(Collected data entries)
----
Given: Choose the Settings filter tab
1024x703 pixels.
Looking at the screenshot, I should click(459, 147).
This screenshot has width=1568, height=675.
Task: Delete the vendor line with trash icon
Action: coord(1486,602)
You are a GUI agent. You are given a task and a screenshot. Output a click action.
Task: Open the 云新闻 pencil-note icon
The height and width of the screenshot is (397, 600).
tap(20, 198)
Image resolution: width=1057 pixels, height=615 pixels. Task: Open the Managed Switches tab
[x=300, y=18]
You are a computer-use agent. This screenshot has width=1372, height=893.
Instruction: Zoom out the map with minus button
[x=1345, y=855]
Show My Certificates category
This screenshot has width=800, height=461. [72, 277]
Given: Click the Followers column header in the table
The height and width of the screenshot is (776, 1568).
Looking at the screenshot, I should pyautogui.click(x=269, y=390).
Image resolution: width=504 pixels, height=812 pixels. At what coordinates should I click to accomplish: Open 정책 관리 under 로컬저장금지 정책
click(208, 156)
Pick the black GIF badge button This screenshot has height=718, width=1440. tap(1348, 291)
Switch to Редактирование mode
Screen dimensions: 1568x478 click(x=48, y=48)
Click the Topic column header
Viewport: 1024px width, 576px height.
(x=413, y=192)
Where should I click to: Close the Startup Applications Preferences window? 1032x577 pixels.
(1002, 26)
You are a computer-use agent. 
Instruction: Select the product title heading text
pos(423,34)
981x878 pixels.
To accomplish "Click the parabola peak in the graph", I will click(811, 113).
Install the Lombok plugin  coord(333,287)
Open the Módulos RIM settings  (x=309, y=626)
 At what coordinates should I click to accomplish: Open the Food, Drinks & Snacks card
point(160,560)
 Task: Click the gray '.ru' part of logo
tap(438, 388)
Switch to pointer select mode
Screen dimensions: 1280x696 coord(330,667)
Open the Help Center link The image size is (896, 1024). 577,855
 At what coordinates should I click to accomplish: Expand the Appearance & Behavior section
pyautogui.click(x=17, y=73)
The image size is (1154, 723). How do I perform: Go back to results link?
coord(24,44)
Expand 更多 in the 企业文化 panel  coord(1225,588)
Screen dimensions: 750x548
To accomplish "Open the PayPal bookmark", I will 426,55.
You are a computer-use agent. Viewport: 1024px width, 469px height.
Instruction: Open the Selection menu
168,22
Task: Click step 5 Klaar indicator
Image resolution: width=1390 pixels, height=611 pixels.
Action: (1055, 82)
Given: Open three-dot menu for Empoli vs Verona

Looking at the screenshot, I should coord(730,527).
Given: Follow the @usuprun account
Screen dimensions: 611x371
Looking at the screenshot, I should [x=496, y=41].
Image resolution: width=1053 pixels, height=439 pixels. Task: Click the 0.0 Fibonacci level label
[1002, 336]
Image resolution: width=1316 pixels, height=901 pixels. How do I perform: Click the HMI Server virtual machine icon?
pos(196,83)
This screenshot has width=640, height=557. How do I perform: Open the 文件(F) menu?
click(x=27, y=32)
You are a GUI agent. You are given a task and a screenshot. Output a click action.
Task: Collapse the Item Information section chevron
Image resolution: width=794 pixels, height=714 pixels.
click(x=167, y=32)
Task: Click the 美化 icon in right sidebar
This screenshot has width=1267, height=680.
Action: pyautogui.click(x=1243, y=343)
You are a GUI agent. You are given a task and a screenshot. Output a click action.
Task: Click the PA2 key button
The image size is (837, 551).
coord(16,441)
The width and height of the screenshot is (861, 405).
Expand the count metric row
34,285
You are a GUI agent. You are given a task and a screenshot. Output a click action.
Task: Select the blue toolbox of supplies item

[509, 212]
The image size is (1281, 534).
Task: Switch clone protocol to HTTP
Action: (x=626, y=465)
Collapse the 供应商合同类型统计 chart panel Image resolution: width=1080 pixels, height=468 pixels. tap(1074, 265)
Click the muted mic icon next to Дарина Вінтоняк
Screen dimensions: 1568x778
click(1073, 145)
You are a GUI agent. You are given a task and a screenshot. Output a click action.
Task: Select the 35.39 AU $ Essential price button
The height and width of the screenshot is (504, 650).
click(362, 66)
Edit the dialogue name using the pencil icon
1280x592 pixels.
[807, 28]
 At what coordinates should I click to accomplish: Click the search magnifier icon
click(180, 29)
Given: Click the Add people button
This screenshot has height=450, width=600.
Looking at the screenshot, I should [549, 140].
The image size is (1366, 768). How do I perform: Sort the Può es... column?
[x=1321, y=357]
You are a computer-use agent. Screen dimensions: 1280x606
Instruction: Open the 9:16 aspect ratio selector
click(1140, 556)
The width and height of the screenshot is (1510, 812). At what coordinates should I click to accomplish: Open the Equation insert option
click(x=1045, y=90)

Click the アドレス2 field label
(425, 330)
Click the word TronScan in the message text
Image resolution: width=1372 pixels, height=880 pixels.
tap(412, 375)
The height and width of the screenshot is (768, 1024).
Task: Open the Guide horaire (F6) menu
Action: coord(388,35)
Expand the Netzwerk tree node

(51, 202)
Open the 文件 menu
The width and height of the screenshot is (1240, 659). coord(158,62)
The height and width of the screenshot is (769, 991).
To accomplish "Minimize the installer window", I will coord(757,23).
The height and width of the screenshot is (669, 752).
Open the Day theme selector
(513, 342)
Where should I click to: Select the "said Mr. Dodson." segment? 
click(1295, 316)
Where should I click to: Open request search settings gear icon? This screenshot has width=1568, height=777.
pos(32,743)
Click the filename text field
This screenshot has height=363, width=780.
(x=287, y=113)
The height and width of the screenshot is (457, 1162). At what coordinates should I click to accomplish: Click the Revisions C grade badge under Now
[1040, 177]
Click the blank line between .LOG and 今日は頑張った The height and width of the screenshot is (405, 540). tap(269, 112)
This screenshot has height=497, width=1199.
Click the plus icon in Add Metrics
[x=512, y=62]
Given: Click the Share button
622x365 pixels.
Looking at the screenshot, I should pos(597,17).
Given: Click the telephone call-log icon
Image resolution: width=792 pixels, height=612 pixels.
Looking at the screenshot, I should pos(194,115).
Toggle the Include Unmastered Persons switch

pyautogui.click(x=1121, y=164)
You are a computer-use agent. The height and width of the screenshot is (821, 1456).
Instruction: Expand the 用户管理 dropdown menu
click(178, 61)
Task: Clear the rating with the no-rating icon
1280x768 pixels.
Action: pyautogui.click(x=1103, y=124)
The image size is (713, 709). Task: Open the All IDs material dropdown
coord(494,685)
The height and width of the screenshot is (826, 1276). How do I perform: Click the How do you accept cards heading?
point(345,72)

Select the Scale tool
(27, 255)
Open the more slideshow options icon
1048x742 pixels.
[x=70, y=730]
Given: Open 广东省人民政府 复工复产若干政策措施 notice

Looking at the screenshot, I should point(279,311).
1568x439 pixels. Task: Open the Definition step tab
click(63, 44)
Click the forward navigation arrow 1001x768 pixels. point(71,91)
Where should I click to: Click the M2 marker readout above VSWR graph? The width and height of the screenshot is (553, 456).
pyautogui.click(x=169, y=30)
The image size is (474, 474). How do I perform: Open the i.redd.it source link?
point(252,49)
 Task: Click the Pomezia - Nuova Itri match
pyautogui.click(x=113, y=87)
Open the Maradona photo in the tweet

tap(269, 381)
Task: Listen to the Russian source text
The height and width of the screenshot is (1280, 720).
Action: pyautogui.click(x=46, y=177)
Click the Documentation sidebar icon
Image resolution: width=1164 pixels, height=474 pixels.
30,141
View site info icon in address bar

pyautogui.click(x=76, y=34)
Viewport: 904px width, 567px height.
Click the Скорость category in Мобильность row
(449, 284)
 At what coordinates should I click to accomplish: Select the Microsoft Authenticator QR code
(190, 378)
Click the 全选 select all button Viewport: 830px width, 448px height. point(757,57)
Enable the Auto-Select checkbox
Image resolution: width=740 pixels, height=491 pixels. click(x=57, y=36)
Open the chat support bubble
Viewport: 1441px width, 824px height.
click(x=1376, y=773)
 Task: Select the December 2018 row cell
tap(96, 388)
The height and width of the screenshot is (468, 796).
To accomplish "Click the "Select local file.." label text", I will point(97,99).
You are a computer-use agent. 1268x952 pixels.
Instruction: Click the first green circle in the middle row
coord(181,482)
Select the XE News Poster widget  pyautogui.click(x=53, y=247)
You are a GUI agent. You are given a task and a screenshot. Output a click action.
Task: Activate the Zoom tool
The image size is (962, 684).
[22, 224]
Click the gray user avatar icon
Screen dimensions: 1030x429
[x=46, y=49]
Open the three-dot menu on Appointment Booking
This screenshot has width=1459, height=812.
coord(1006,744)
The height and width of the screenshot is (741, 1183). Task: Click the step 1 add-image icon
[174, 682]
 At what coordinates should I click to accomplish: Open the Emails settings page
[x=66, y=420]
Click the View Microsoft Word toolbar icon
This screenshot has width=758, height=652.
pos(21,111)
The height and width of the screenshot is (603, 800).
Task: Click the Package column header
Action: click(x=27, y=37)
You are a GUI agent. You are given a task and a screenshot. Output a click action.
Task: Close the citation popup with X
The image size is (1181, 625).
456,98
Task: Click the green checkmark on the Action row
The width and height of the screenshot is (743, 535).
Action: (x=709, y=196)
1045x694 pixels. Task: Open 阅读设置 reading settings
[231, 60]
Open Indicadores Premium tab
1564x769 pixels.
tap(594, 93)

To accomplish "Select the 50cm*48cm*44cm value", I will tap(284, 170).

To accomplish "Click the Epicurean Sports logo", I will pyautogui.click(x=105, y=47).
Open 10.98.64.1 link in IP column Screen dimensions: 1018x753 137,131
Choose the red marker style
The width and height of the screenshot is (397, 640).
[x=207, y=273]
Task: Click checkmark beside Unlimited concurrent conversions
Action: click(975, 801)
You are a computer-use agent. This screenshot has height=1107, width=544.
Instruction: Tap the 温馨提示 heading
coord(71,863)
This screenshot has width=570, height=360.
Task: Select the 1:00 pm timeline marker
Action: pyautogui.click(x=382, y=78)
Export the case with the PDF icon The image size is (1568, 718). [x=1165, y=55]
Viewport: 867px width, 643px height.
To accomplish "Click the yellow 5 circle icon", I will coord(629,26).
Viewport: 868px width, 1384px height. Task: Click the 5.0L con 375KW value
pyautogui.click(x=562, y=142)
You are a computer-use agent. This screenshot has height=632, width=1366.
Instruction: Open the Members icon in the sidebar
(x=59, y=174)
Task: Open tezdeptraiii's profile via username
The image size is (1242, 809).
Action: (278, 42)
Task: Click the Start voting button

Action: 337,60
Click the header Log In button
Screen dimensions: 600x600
----
THE PROBLEM |
Would you retype the lines above from the one with "Instruction: Tap the 温馨提示 heading" down to the one with "Viewport: 867px width, 643px height.", word for word, both ends included and no other lines?

TASK RESPONSE |
Instruction: Tap the 温馨提示 heading
coord(71,863)
This screenshot has width=570, height=360.
Task: Select the 1:00 pm timeline marker
Action: pyautogui.click(x=382, y=78)
Export the case with the PDF icon The image size is (1568, 718). [x=1165, y=55]
Viewport: 867px width, 643px height.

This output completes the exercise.